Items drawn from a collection
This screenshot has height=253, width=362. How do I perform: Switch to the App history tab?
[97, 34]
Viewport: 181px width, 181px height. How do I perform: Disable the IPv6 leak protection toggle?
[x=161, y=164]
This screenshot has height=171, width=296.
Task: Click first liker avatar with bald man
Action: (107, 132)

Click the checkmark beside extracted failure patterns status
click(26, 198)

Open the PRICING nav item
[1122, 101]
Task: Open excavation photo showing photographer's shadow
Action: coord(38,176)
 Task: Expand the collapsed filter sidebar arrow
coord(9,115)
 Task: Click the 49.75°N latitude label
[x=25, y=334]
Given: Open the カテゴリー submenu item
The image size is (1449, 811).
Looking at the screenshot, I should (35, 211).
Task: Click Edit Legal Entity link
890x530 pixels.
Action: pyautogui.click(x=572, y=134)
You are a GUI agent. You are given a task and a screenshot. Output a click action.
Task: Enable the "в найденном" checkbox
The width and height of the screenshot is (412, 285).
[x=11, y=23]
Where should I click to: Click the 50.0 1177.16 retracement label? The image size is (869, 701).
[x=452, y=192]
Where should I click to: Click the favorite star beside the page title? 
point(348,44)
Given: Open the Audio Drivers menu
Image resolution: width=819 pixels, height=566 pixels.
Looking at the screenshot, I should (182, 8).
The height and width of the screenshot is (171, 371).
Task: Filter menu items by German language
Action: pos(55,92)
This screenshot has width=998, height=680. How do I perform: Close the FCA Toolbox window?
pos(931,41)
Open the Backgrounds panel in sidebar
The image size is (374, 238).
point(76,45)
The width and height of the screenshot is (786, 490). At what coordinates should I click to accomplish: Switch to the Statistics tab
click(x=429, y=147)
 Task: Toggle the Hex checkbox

What you are asked to do: Recast the items above as a JSON list of strings, one string per line, leaving out any blank lines.

Answer to this exercise:
[
  "This screenshot has height=253, width=362. How do I perform: Switch to the App history tab?",
  "[97, 34]",
  "Viewport: 181px width, 181px height. How do I perform: Disable the IPv6 leak protection toggle?",
  "[x=161, y=164]",
  "This screenshot has height=171, width=296.",
  "Task: Click first liker avatar with bald man",
  "Action: (107, 132)",
  "Click the checkmark beside extracted failure patterns status",
  "click(26, 198)",
  "Open the PRICING nav item",
  "[1122, 101]",
  "Task: Open excavation photo showing photographer's shadow",
  "Action: coord(38,176)",
  " Task: Expand the collapsed filter sidebar arrow",
  "coord(9,115)",
  " Task: Click the 49.75°N latitude label",
  "[x=25, y=334]",
  "Given: Open the カテゴリー submenu item",
  "The image size is (1449, 811).",
  "Looking at the screenshot, I should (35, 211).",
  "Task: Click Edit Legal Entity link",
  "890x530 pixels.",
  "Action: pyautogui.click(x=572, y=134)",
  "You are a GUI agent. You are given a task and a screenshot. Output a click action.",
  "Task: Enable the \"в найденном\" checkbox",
  "The width and height of the screenshot is (412, 285).",
  "[x=11, y=23]",
  "Where should I click to: Click the 50.0 1177.16 retracement label? The image size is (869, 701).",
  "[x=452, y=192]",
  "Where should I click to: Click the favorite star beside the page title? ",
  "point(348,44)",
  "Given: Open the Audio Drivers menu",
  "Image resolution: width=819 pixels, height=566 pixels.",
  "Looking at the screenshot, I should (182, 8).",
  "The height and width of the screenshot is (171, 371).",
  "Task: Filter menu items by German language",
  "Action: pos(55,92)",
  "This screenshot has width=998, height=680. How do I perform: Close the FCA Toolbox window?",
  "pos(931,41)",
  "Open the Backgrounds panel in sidebar",
  "The image size is (374, 238).",
  "point(76,45)",
  "The width and height of the screenshot is (786, 490). At what coordinates should I click to accomplish: Switch to the Statistics tab",
  "click(x=429, y=147)",
  " Task: Toggle the Hex checkbox"
]